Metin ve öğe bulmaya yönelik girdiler
╭──

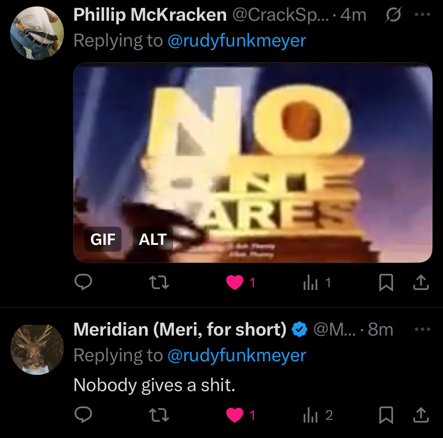Share Meridian's tweet
The width and height of the screenshot is (443, 438).
[x=421, y=415]
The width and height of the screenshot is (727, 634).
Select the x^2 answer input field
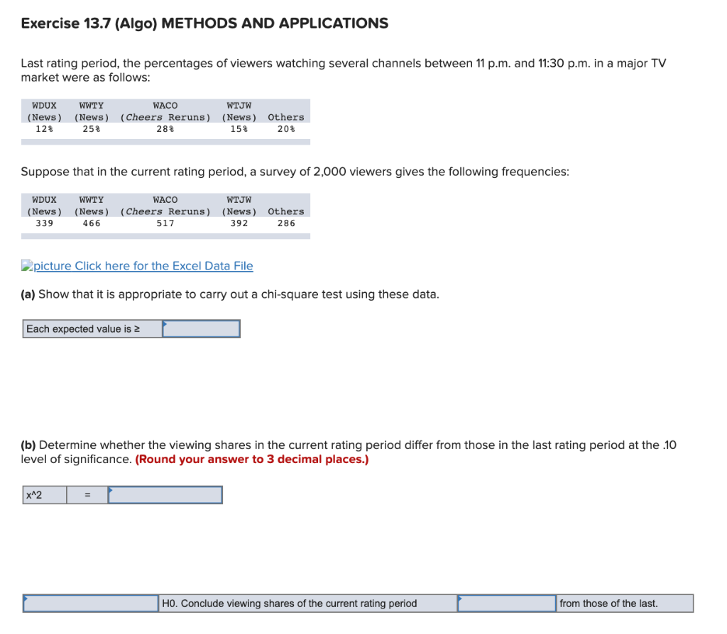tap(165, 494)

╰──

■ Amaç
Listede "width" kelimesini içeren satırları sayın ve yalnızca bu sayıyı yazın.

■ Sorunun Yanıtı
2